#### [OPDRACHTEN]
A. Beantwoord aan de hand van de tekst over politieke begrippen de volgende vragen.
(i) Na de invoering van welke wet ontstond de functie van informateur bij gemeenten, en op welke datum werd die wet ingevoerd?
(ii) Hoe heet het recht van volksvertegenwoordigers om zelf (wets)voorstellen te maken?
(iii) Waarin verschilt het kabinet volgens de tekst van de regering?
B. Zet de tekst over politieke begrippen voort vanaf het punt waar die ophoudt.

De Kamer, Staten of raad kan een informateur uitnodigen om inlichtingen te geven over zijn/haar werkzaamheden. Als de onderhandelingen succesvol zijn, zal dit uiteindelijk leiden tot een regeer– of coalitieakkoord. De betrokken informateur speelt een begeleidende rol in de onderhandelingen over de inhoud van het beleid. Een informateur kan via zijn of haar opdracht dus zowel de coalitievorming als de programmavorming sturen. De informateur bestaat bij de decentrale overheden nog niet zo lang, die functie ontstond na de invoering van de Wet dualisering gemeentebestuur op 7 maart 2002 en de Wet dualisering provinciebestuur in 2003. Voordien was het gebruikelijk dat na Provinciale Staten- of gemeenteraadsverkiezingen de grootste partij het voortouw nam in coalitievorming. Nu stellen betrokken partijen vaak een informateur aan om hen te ondersteunen in het formatieproces voor een nieuw college van burgemeester en wethouders of College van Gedeputeerde Staten en de coalitie-onderhandelingen.
Initiatief
Volksvertegenwoordigers controleren niet alleen de regering, ze mogen ook zelf (wets)voorstellen maken. Dit heet het recht van initiatief. Een dergelijk voorstel wordt op vrijwel dezelfde wijze behandeld als voorstellen die bestuurders indienen. Belangrijk verschil is dat de initiatiefnemers het voorstel in de volksvertegenwoordigende organen verdedigen. Bij de behandeling geeft meestal ook de betrokken bestuurder zijn/haar mening. Als het voorstel is aangenomen, moet het bestuur het bekrachtigen. Dat gebeurt vrijwel altijd.
Interpellatie
Het recht van interpellatie maakt het voor Kamerleden, Statenleden en raadsleden mogelijk om een debat te houden over een onderwerp dat nog niet eerder op de agenda stond. Bij een interpellatie stelt de interpellant (degene die de interpellatie houdt) schriftelijk of mondeling vragen gesteld aan het bestuur, dus regering, Gedeputeerde Staten of college van burgemeester en wethouders. Na het mondelinge antwoord van de regering volgt een discussie met de Kamer. Na de interpellant kunnen dan ook andere Kamerleden mee debatteren.
Meerderheid van de leden is nodig om een interpellatie te kunnen houden, maar die krijgt de interpellant bijna altijd, een reden waardoor het wel eens is tegengehouden is als het onderwerp al op de vergaderagenda staat voor de nabije toekomst.
Jij-bakken
In menig politiek debat komt een jij-bak voor. Dat betekent dat niet de argumenten, maar wel de persoon zelf of zijn handelwijze onderwerp is van een woordelijke aanval. Dat is een onvervalste jij-bak, een drogreden. Je speelt niet de bal, maar de man. Een voorbeeld is Geert Wilders die Mark Rutte tijdens een Kamerdebat toebijt: “Doe even normaal man”, waarop Rutte reageert met: “Doe zelf even normaal”.
Kabinet
Kabinet is de verzameling ministers en staatssecretarissen. Anders dan bij de regering is dit zonder het staatshoofd. Die staat formeel aan het hoofd van de regering en ondertekent daarom ook alle wetten.

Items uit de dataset

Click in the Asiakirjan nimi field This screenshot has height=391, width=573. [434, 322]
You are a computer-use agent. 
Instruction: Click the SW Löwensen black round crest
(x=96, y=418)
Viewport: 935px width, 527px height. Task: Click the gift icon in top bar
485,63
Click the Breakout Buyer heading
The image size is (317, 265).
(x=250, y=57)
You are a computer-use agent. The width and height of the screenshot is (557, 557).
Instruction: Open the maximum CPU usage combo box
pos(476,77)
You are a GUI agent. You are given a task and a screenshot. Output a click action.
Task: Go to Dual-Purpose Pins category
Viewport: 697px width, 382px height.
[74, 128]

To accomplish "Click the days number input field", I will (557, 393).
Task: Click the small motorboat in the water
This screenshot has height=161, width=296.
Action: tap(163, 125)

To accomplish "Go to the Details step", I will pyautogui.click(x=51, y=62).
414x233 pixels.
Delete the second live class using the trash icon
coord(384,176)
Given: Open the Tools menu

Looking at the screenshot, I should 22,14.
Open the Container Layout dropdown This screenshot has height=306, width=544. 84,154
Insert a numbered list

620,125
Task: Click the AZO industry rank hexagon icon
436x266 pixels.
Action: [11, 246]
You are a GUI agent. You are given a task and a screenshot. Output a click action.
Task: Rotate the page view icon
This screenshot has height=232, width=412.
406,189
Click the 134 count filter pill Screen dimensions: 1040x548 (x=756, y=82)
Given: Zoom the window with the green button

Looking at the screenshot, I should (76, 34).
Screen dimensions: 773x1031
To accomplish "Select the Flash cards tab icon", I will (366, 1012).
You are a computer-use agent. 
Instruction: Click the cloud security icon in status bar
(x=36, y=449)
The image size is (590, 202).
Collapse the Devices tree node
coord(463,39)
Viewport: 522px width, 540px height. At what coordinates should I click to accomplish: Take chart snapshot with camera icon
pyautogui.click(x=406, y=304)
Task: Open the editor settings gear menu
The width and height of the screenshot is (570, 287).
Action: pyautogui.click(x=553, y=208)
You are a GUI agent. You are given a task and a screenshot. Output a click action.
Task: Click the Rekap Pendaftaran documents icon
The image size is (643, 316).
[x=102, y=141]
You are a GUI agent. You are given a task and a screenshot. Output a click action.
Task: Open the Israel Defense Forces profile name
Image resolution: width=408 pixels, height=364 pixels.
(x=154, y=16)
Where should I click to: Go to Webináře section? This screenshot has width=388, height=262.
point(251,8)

#### [ANTWOORDEN PER OPDRACHT]
A.
(i) De Wet dualisering gemeentebestuur, ingevoerd op 7 maart 2002.
(ii) Het recht van initiatief.
(iii) Het kabinet bestaat zonder het staatshoofd.

B.
Het kabinet van de koning is overigens de organisatie die de koning ondersteunt. Burgemeesters, commissarissen van de koning en ministers hebben ook vaak een kabinet, dat bestaat uit ambtelijke ondersteuning voor bijvoorbeeld het organiseren en coördineren van officiële bezoeken, ontvangsten, recepties, bijvoorbeeld, voor het onderhouden van de bestuurlijke netwerken en bestuurlijke contacten op lokaal, regionaal en landelijk niveau. De leden van dit kabinet organiseren en coördineren ook activiteiten om het werk van de werkgever beter in beeld te brengen.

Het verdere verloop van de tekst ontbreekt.